> [PROBLEM TO SOLVE]:
Reproduce the listing below exactly, except for its pictures.

================================

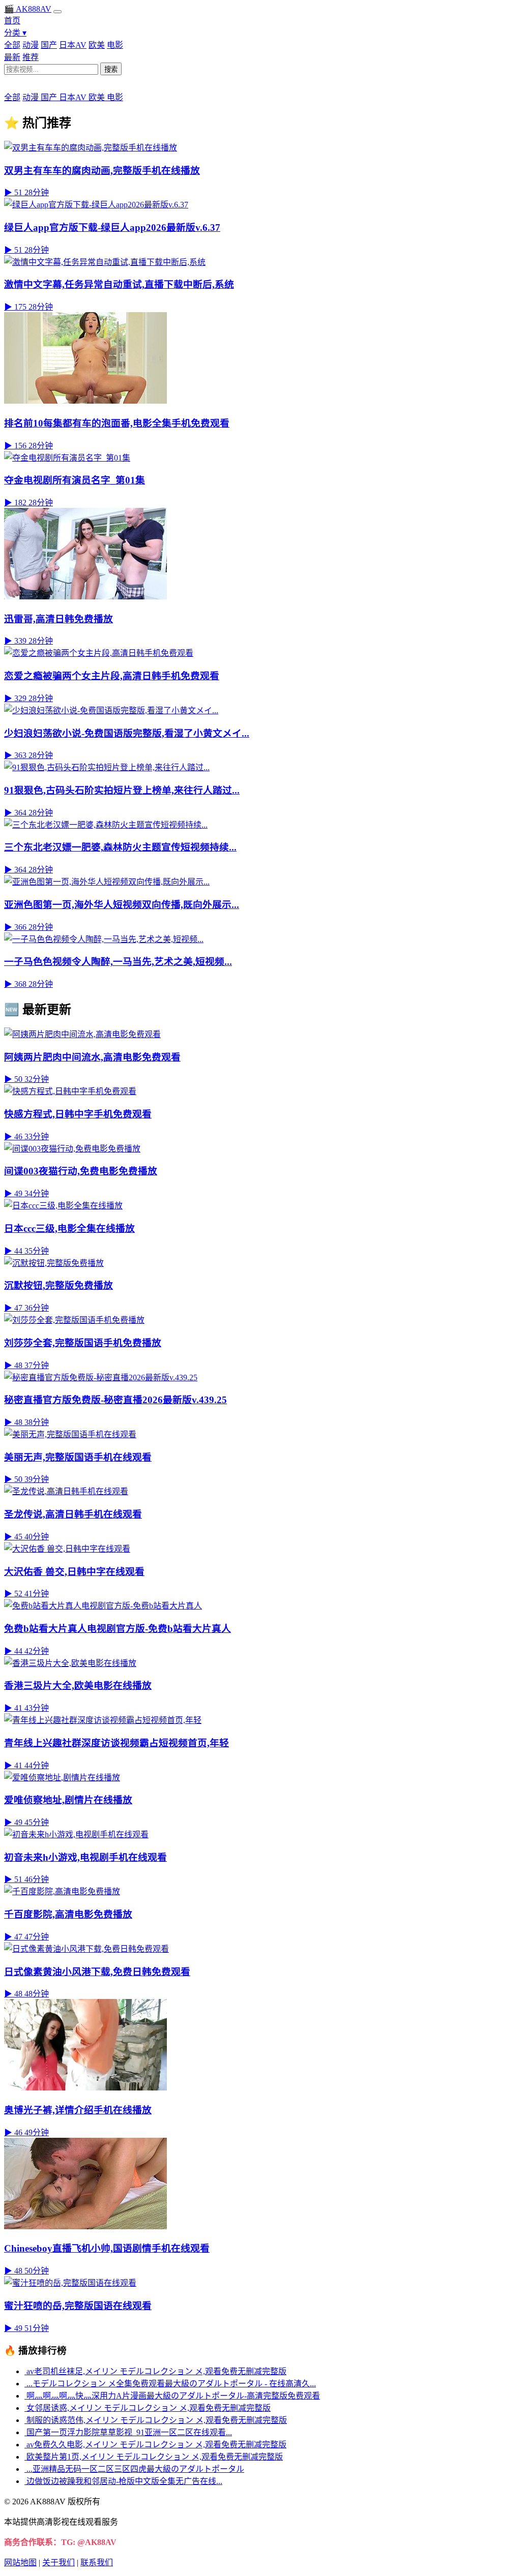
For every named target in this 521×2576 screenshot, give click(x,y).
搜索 (111, 69)
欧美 (97, 45)
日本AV (72, 45)
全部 (12, 45)
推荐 (30, 57)
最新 (12, 57)
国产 (49, 45)
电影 (115, 45)
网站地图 (20, 2562)
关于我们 (58, 2562)
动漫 (30, 45)
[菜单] (57, 11)
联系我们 (96, 2562)
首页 (12, 20)
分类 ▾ (15, 32)
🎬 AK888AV (27, 9)
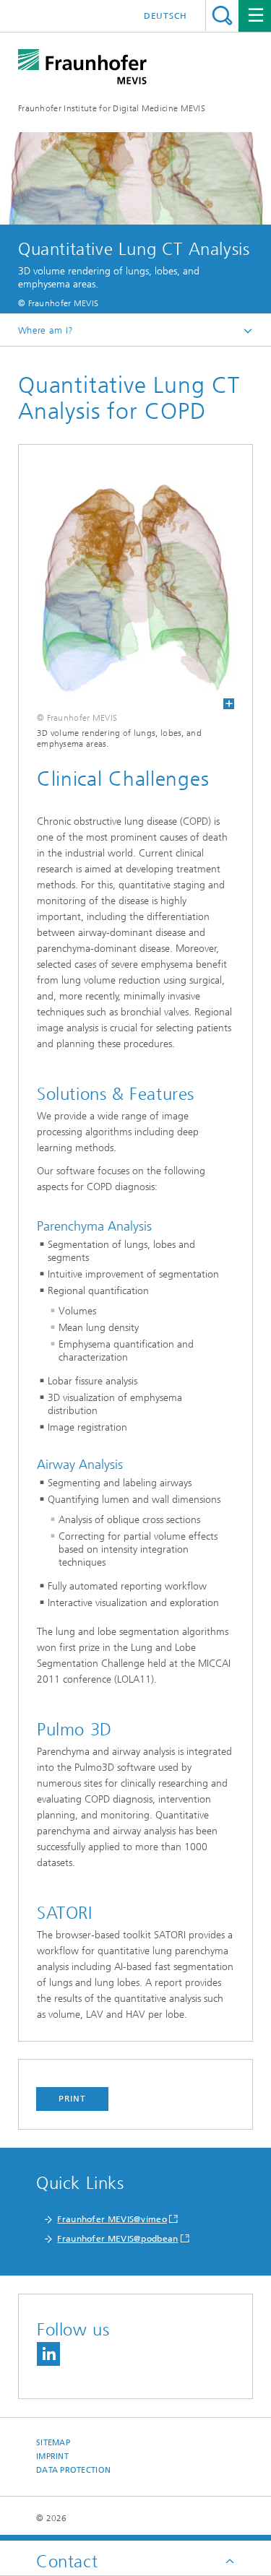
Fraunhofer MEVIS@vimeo (112, 2219)
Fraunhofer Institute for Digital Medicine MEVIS (111, 108)
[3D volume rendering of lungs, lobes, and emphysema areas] (135, 585)
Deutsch (165, 16)
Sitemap (53, 2442)
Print (72, 2099)
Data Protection (73, 2470)
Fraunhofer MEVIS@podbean (117, 2239)
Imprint (52, 2456)
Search (222, 15)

================================

> [ANSWER TO THIS EXERCISE]:
For every named target in this 521×2576 screenshot, give click(x,y).
搜索 (111, 69)
欧美 (97, 45)
日本AV (72, 45)
全部 (12, 45)
推荐 (30, 57)
最新 (12, 57)
国产 (49, 45)
电影 (115, 45)
网站地图 (20, 2562)
关于我们 (58, 2562)
动漫 (30, 45)
[菜单] (57, 11)
联系我们 (96, 2562)
首页 (12, 20)
分类 ▾ (15, 32)
🎬 AK888AV (27, 9)
Fraunhofer MEVIS@vimeo (112, 2219)
Fraunhofer Institute for Digital Medicine MEVIS (111, 108)
[3D volume rendering of lungs, lobes, and emphysema areas] (135, 585)
Deutsch (165, 16)
Sitemap (53, 2442)
Print (72, 2099)
Data Protection (73, 2470)
Fraunhofer MEVIS@podbean (117, 2239)
Imprint (52, 2456)
Search (222, 15)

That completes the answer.